そんな白雪らは魔物だけではなく、暗闇の世界の方が過ごしやすかった者達はもちろんのこと、白雪達は人離れしたほど整った顔立ちをしていた為、光の化身など関係なくただその美しさに魅了された者たちなどに狙われている。
そこで、女神から与えられた光を守らねばならないと立ち上がったものたちによって、白雪はおとぎ話だと、白雪達の存在は秘匿された。そして白雪は白雪からしか生まれないことを知り、白雪しか住むことも入ることも許されない白雪の為だけの村を作った。そして同時に出ることも許されない白雪たちの檻となった。
白雪から生まれる子供は必ず白雪とは限らず、人間のような白くない子も混じる。そういう子らは、一応村の出入り自由になっているらしいが1度出てしまうと特殊な方法を使わなければ戻って来れない。

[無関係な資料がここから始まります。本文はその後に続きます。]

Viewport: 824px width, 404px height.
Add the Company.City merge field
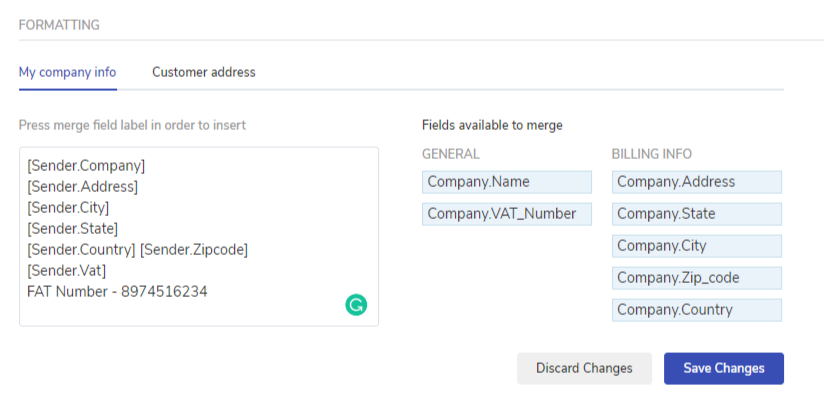click(696, 246)
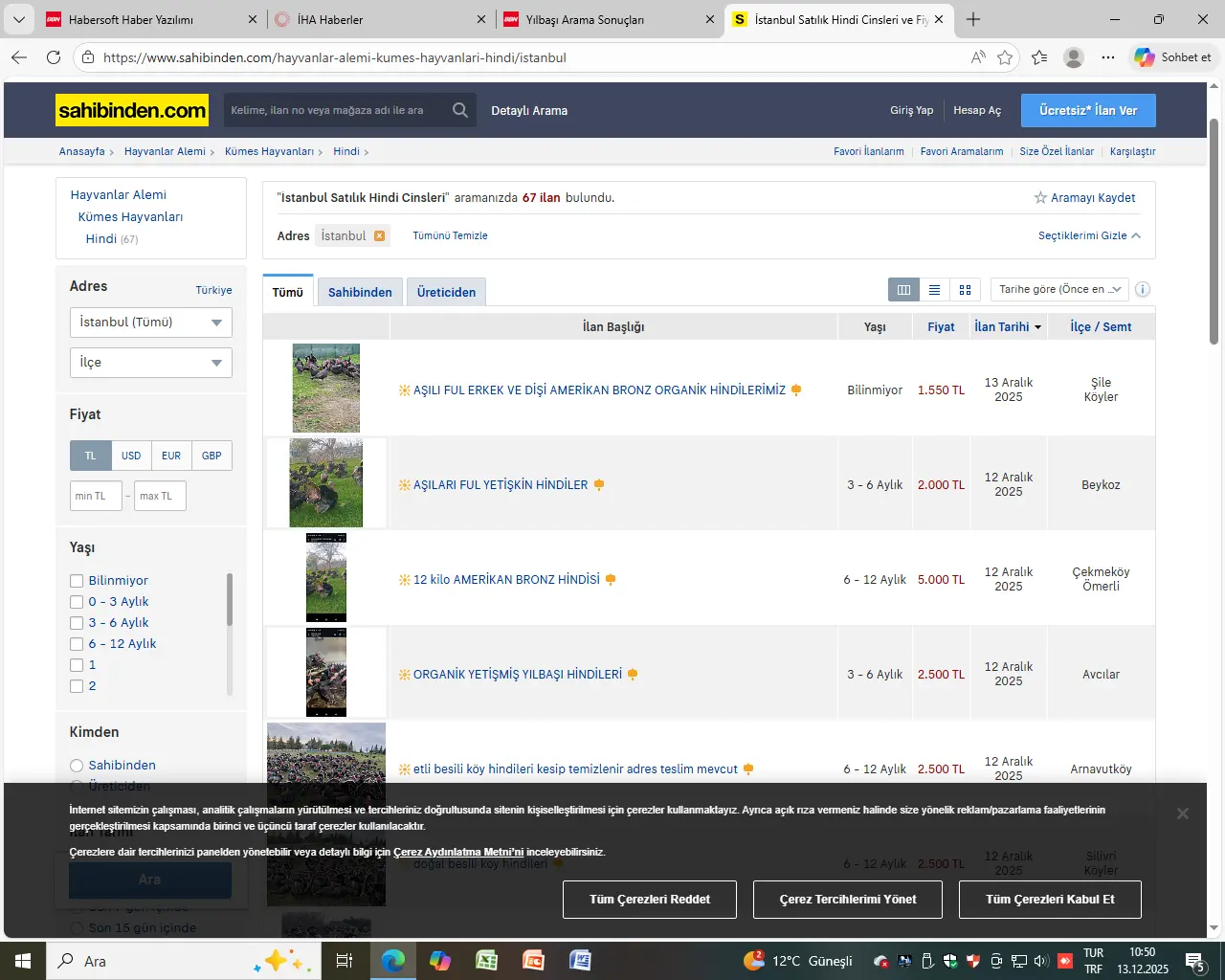
Task: Select the Sahibinden radio option
Action: pyautogui.click(x=77, y=766)
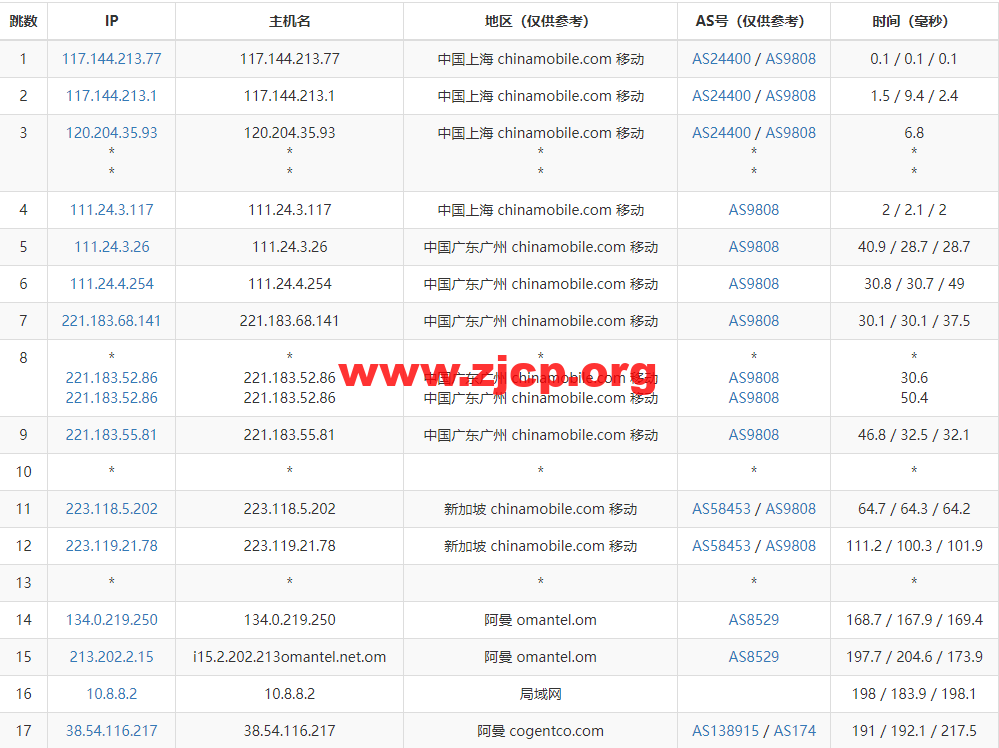Viewport: 999px width, 748px height.
Task: Click IP link 117.144.213.1
Action: (111, 96)
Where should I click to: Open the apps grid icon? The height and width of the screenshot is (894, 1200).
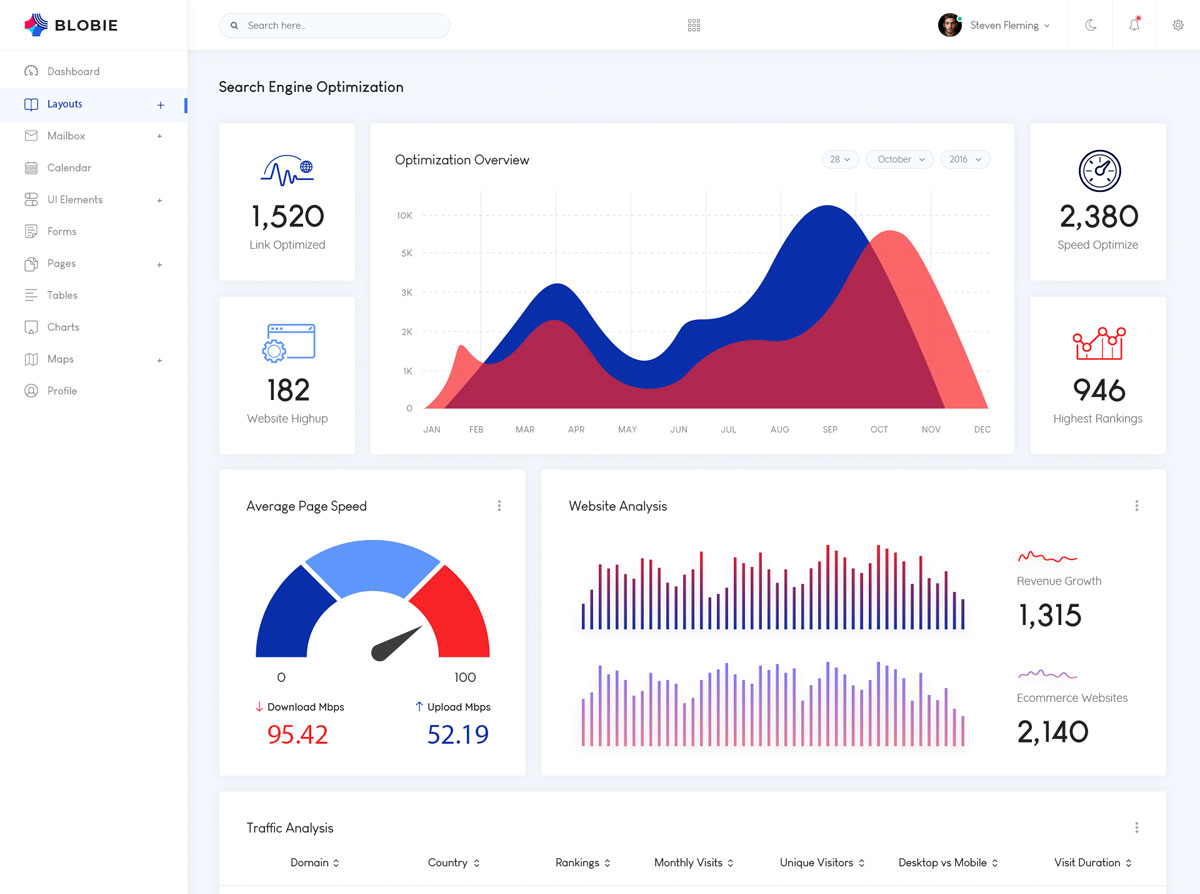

逆に白雪の血が濃く出れば、何色にも侵されていない真っ白な色彩を纏い、食事もせずとも白雪の村に群生する白薔薇の生気を少し吸うだけで100年以上は生きられる。多く吸い取れば、その分長く。その代わり、絶対に村から出ることを許されない存在。白雪の白薔薇と呼ばれるそれは数百年に一度現れる。しかし、歴代の白薔薇達は、知っている者達が消えていくのを見守ることしかできない苦痛に耐えられず、自ら命を投げ出すものが後を絶たなかった為、同時に何人も白薔薇が現れることは無かった。